As for on-demand we're staying fairly busy. Plus we've got scheds that supplement the dry-spells. Its not like the "good old days" of course, but I'm doing enough to not get bored but not so much as to get burnt out. That and they treat us pretty well in my opinion - of course this is my first on-demand gig, so I have nothing to compare it to in this segment of the industry.

If you're not sitting at home wondering when the pink slip is coming, I think you're probably doing just fine.
 
No, I agree, the thing is good at what it does, particularly if what it does isn't for 2+ hours. And the GTO to Van analogy is probably pretty apt (not having flown the Turbine 206), but that would make the Mitsi maybe a Skyline GT-R. Except louder and better looking! :D
HAHAHH YES! The softer side of Boris towards the 99 comes out. *Taps fingers together* Excellent.
 
Oh God, in retrospect I hated my life only doing the same scheduled run over and over and over ad nauseum. I thought I would love it when I started, but the UPS feeder schedule doesn't allow you for much of a life outside of UPS. I do scheds here on a fairly regular basis, but the on demand keeps it from being killer, the way its set up thus far after a week of doing scheds I'm looking forward to the going on the road and after a couple weeks of living in hotels I'm looking forward to the scheds. All in all, it keeps my antsy ass busy and not bored, which is probably the most important for me.

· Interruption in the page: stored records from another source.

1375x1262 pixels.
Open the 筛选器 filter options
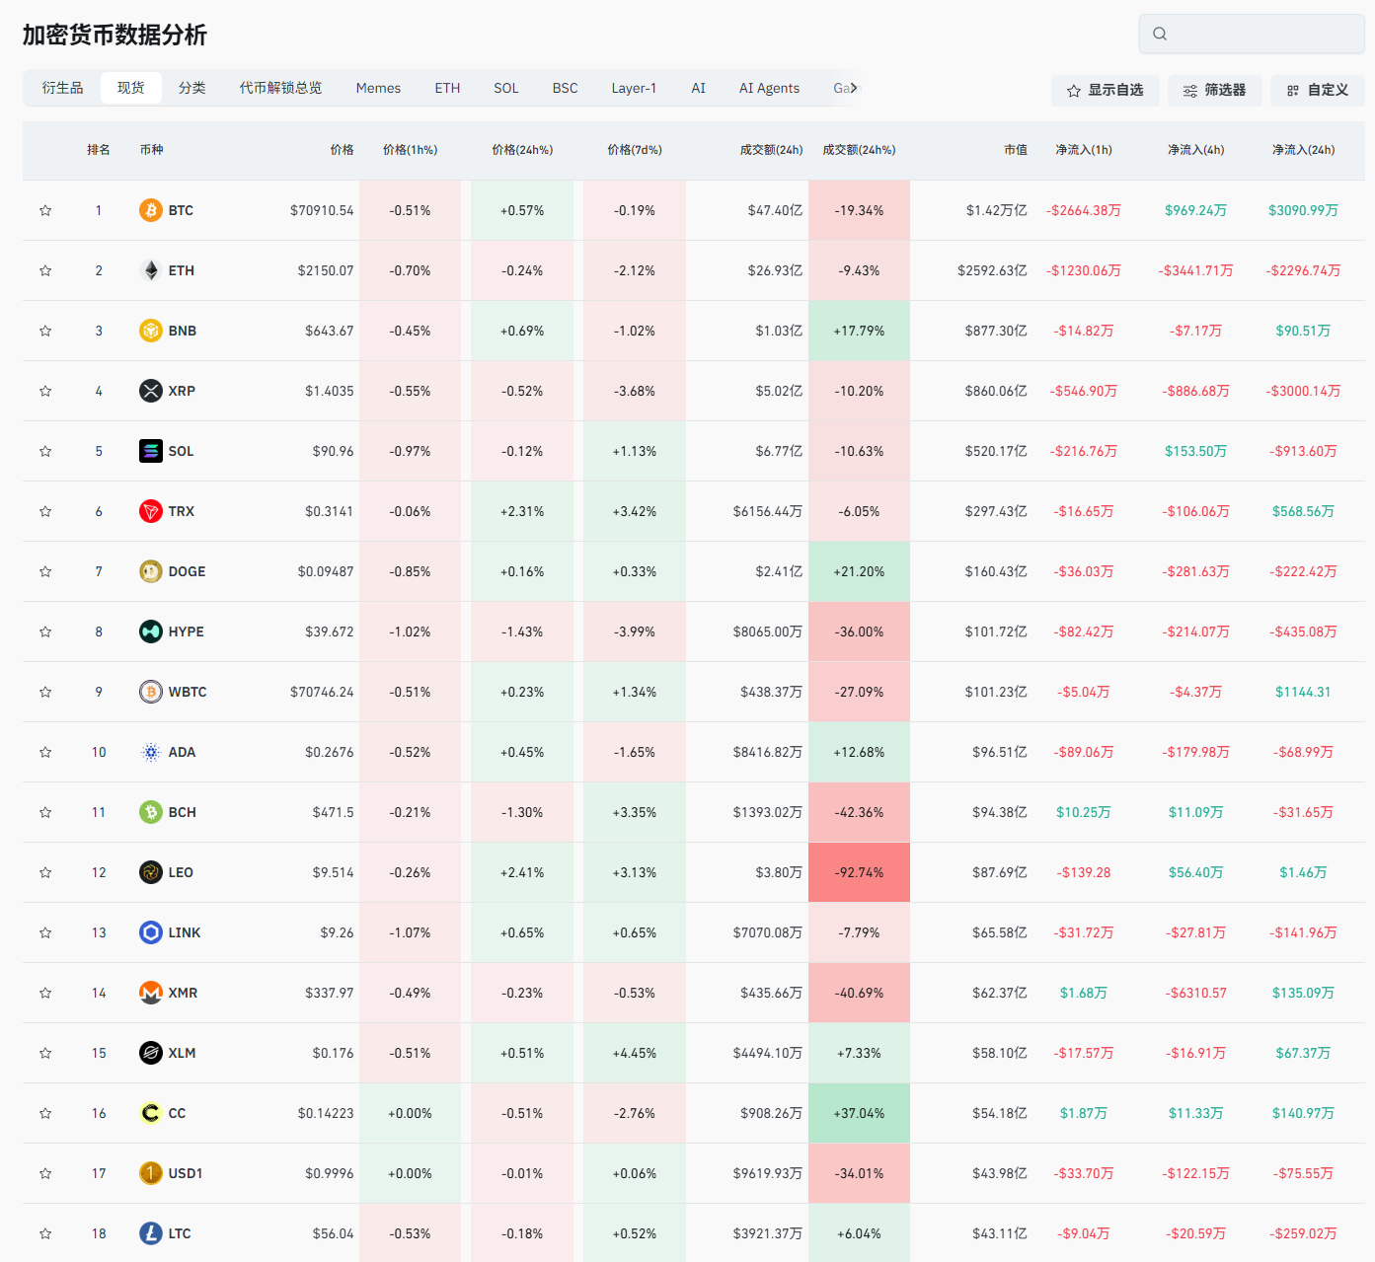coord(1214,90)
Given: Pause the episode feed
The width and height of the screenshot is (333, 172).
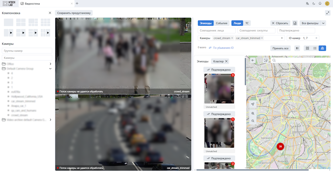Looking at the screenshot, I should coord(297,48).
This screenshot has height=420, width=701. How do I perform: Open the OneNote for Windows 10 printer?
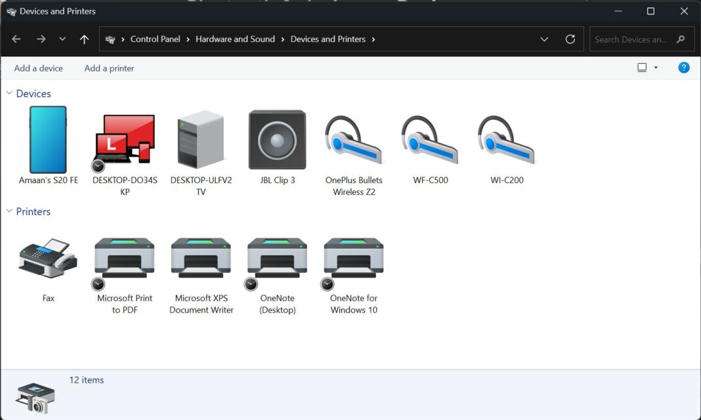(x=353, y=257)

I've spent my entire at "the company" either reserve, flying ad hoc, or TDY. I absolutely have no desire to fly a scheduled run. It's far to monotonous for me!

No thanks!



Not sure about the Merlin, but I've ridden around in a Conquest once...it was about midway between the 99 and the MU-2, I guess, in terms of "attention required" The only thing with two turboprops cooler than an MU-2 is (IMHO) a Cheyenne 400, and that's just because it's ludicrously overpowered. Er, and ludicrously overpowered by GARRETS, natch!

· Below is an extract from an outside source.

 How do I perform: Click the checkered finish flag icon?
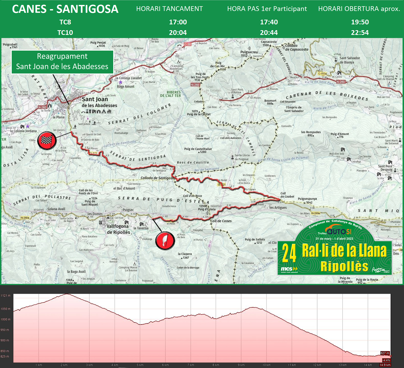(x=47, y=141)
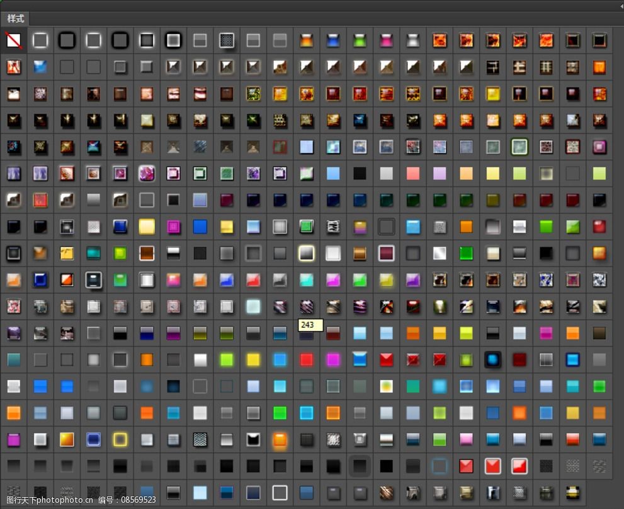Viewport: 624px width, 509px height.
Task: Select the black-and-white wavy zigzag pattern style
Action: coord(200,439)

The challenge of the metro is to get it to fly like the much more manuverable 1900. The metro is faster, but the 1900 is easier on the controls. I hear that the metro and 737 feel the same on the controls. I recall you thinking about rolling in the 99 and would be in a 30 degree. The metro is crank the yoke over and wait 3 seconds. You have to anticipate everything. It can be a real pita to fly if the autopilot is inop. Also the way the buttons are laid out...in some instances you have to think before you push them or you could royally screw something up.
 
You guys are all wussies. Real men fly airplanes that pee themselves on the ramp.

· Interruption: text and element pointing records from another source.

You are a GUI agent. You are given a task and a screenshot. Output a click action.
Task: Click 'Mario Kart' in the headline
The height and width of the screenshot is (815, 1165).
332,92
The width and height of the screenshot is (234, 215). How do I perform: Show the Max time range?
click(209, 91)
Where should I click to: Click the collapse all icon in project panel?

It was so manly Piper only built 24 of them before running out of pilots studly enough to fly it. Either that or maybe it really wasn't that great of an idea after all. ;-)

1040.jpg
 
I've spent my entire at "the company" either reserve, flying ad hoc, or TDY. I absolutely have no desire to fly a scheduled run. It's far to monotonous for me!



The challenge of the metro is to get it to fly like the much more manuverable 1900. The metro is faster, but the 1900 is easier on the controls. I hear that the metro and 737 feel the same on the controls. I recall you thinking about rolling in the 99 and would be in a 30 degree. The metro is crank the yoke over and wait 3 seconds. You have to anticipate everything. It can be a real pita to fly if the autopilot is inop. Also the way the buttons are laid out...in some instances you have to think before you push them or you could royally screw something up.

There are metros with auto pilots?
 
There are metros with auto pilots?

"The company" has metros with varying levels of technology ranging from only being able to hold altitude and heading to those that have altitude select that couples to the GPS. Yes there actually are some with panel mounted GPS.